> **PASSAGE SHOWN**:
SEATTLE NEWS ARCHIVES & FEATURES
Dori: Dad calls summer swim league’s gender changes `child abuse,’ moves family out of WA state
Aug 12, 2022, 4:17 PM

(Photo by Terry Pierson/The Press-Enterprise via Getty Images)
(Photo by Terry Pierson/The Press-Enterprise via Getty Images)
After more than 40 years, changes coming to the Greater Seattle Summer Swim League for 2,000 kids between Woodway and Federal Way have “destroyed” the seasonal outdoor program, according to one dad who says he’s moving his family out of Washington state to seek athletic fairness for his teen daughter.
That’s what Snohomish County parent Steve Abramowicz told Tuesday’s Dori Monson Show just hours before the man’s family packed up for Tennessee.
The tipping point for his family’s departure? A cluster of GSSSL by-law changes that “allows some pretty sketchy stuff,” according to Abramowicz, who describes himself as “just a concerned dad.”

> **SOURCE DATA**:
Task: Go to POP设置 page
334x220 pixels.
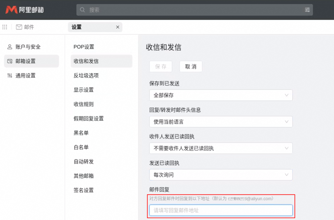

> **YOUR OBJECTIVE**:
Write the next part of the news article about the Greater Seattle Summer Swim League by-law changes, starting after its final sentence.

> **RESULT BELOW**:
He cites new rules that mean “girls locker rooms have to open to men” and allow roving “equity officers – unscreened, no background checks” to roam around the league’s 16 swim clubs, asking youth “sexual orientation questions.”
Changes would affect swimmers at Arbor Heights, Gregory Seahurst, Kent, Lakeridge, Marine Hills, Normandy Park, Olympic View, and Twin Lakes swim clubs in the southern division. In the north division, this involves Aqua Club, Blue Ridge, Innis Arden, Klahaya, Sand Point, Sheridan Beach, View Ridge, and Wedgewood clubs.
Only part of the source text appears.